Work instruction -
Scan the listing for the word "Open" and report every line that contains it.

Data excerpts -
━━━━━━━━━━━━━━━━━━━━━━━━━━━━━━

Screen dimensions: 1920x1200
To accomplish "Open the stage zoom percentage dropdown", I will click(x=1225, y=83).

━━━━━━━━━━━━━━━━━━━━━━━━━━━━━━

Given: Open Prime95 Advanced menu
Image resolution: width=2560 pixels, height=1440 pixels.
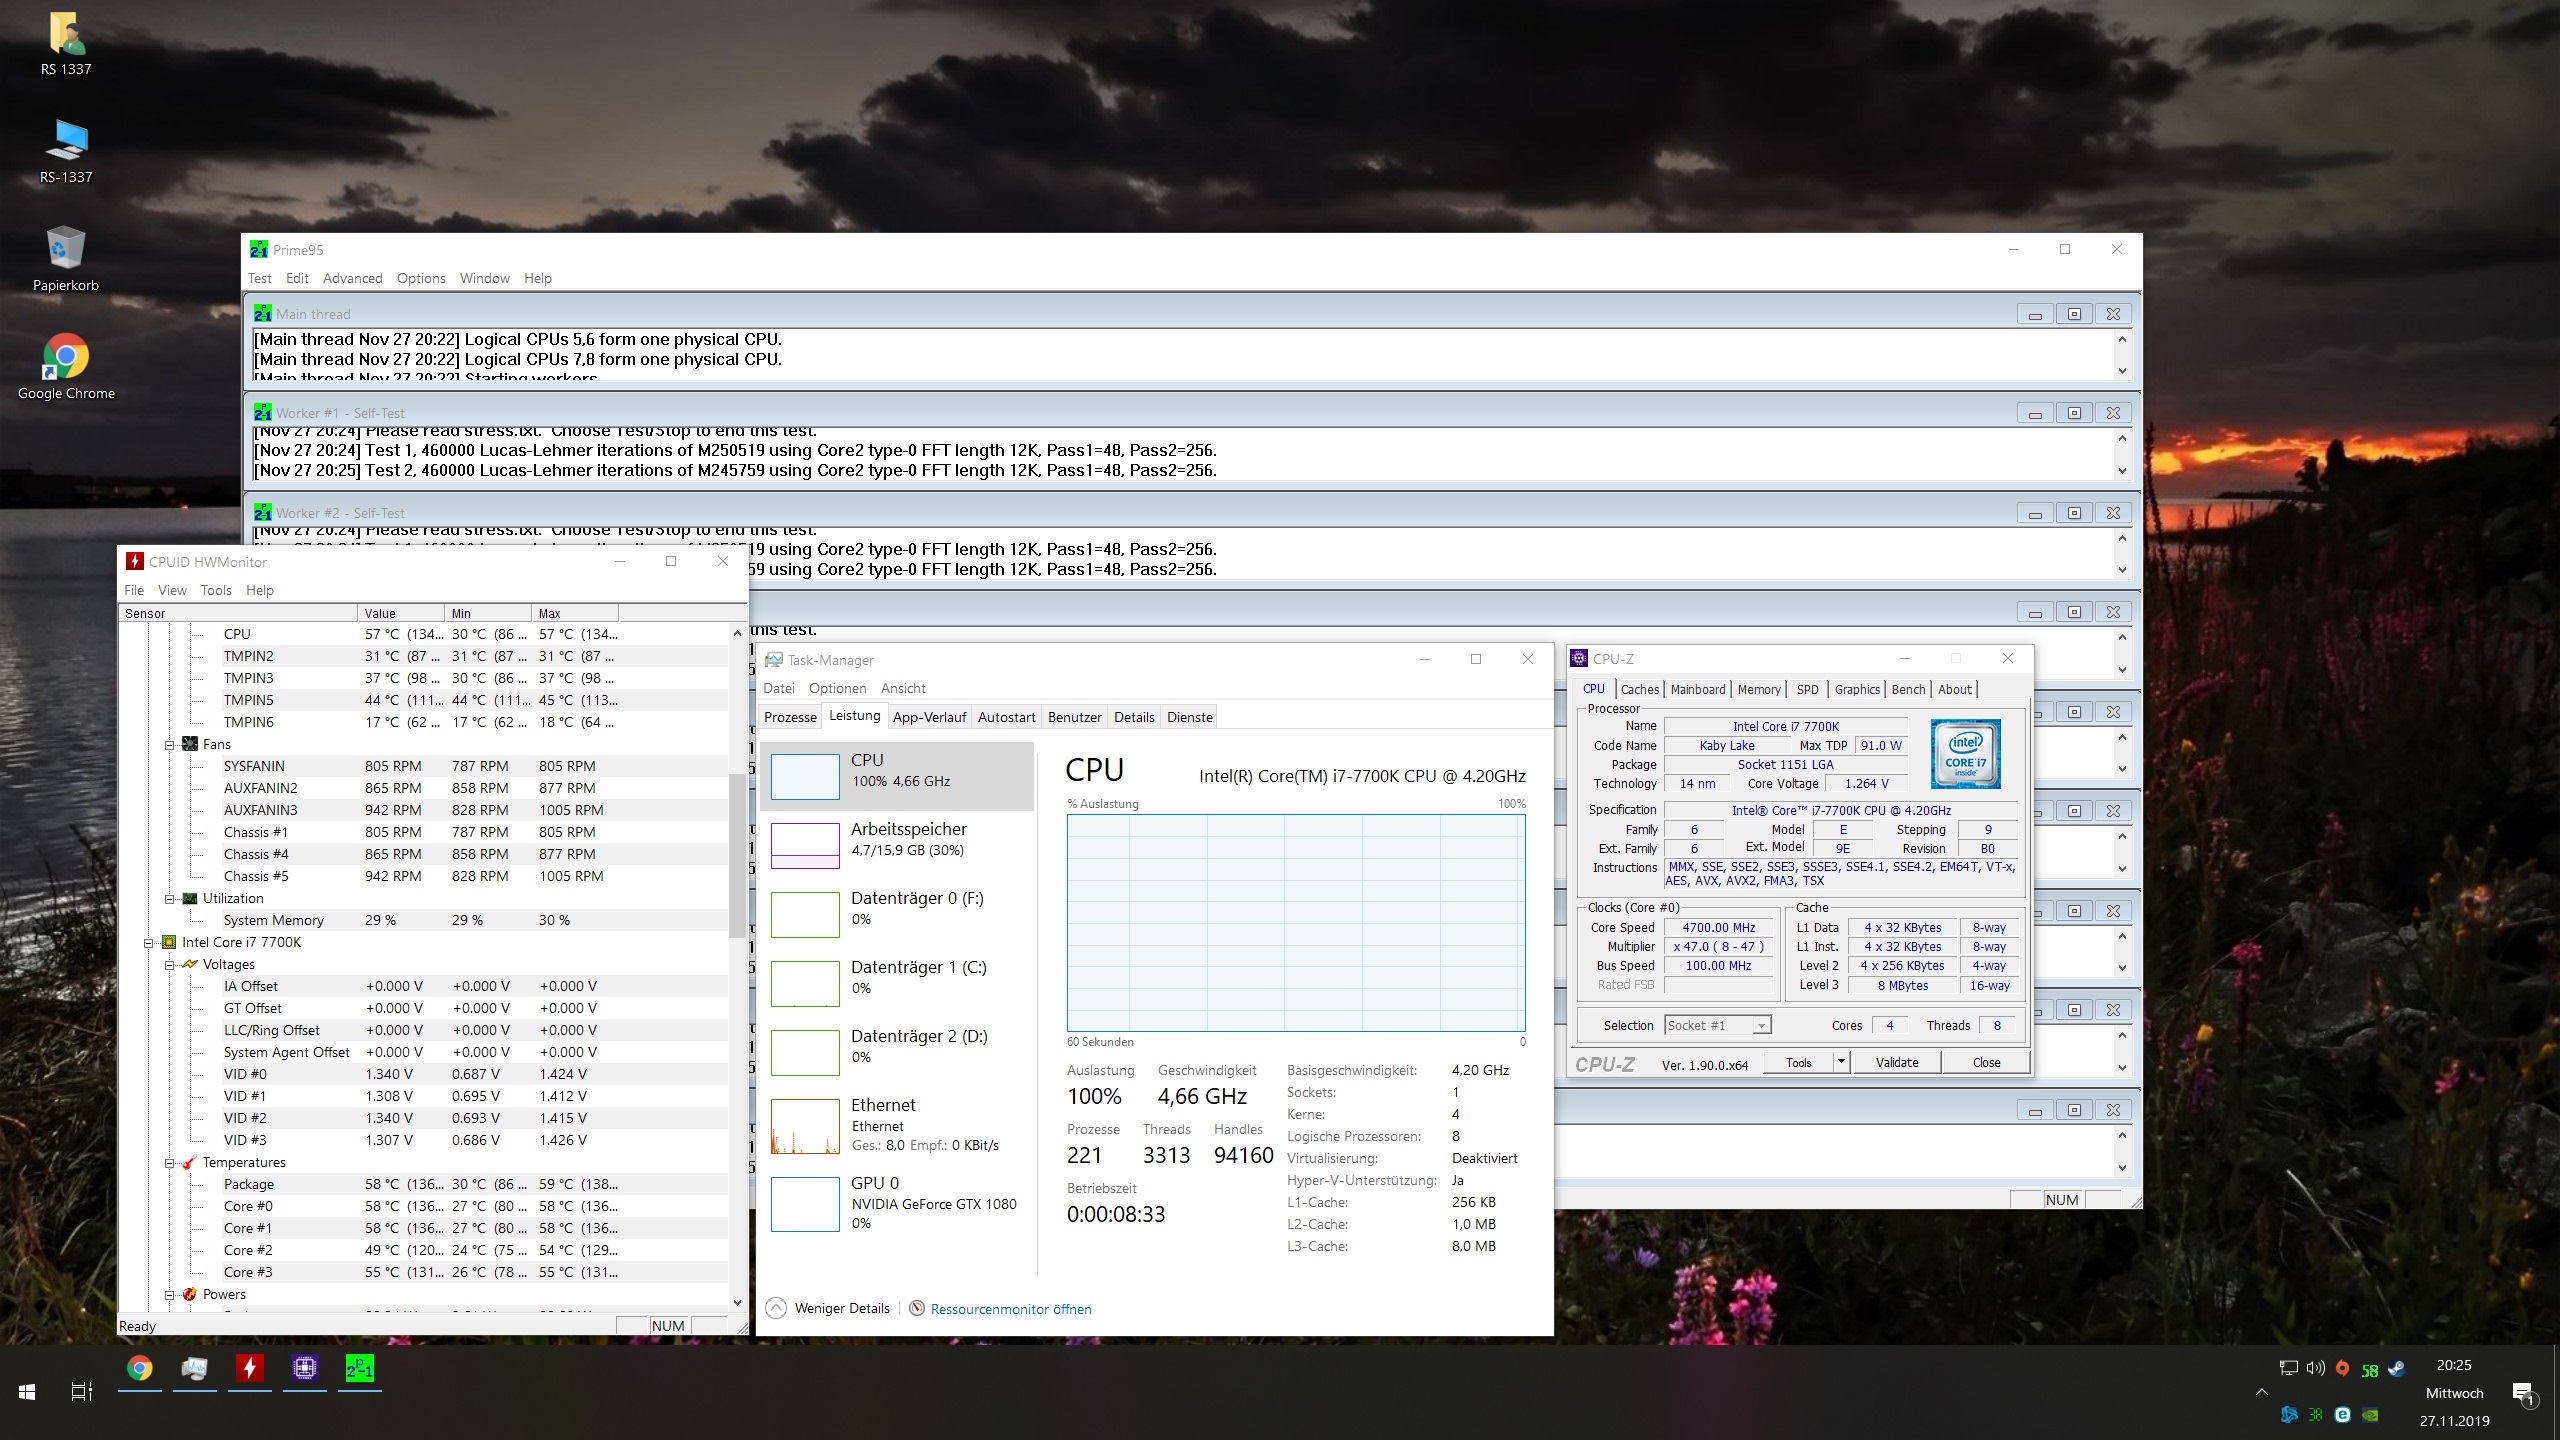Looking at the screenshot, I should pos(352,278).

━━━━━━━━━━━━━━━━━━━━━━━━━━━━━━

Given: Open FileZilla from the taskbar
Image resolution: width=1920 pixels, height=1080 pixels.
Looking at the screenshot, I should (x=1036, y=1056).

━━━━━━━━━━━━━━━━━━━━━━━━━━━━━━

Your solution -
To accomplish "Open the stage zoom percentage dropdown", I will click(x=1225, y=83).
Given: Open Prime95 Advanced menu
Given: Open FileZilla from the taskbar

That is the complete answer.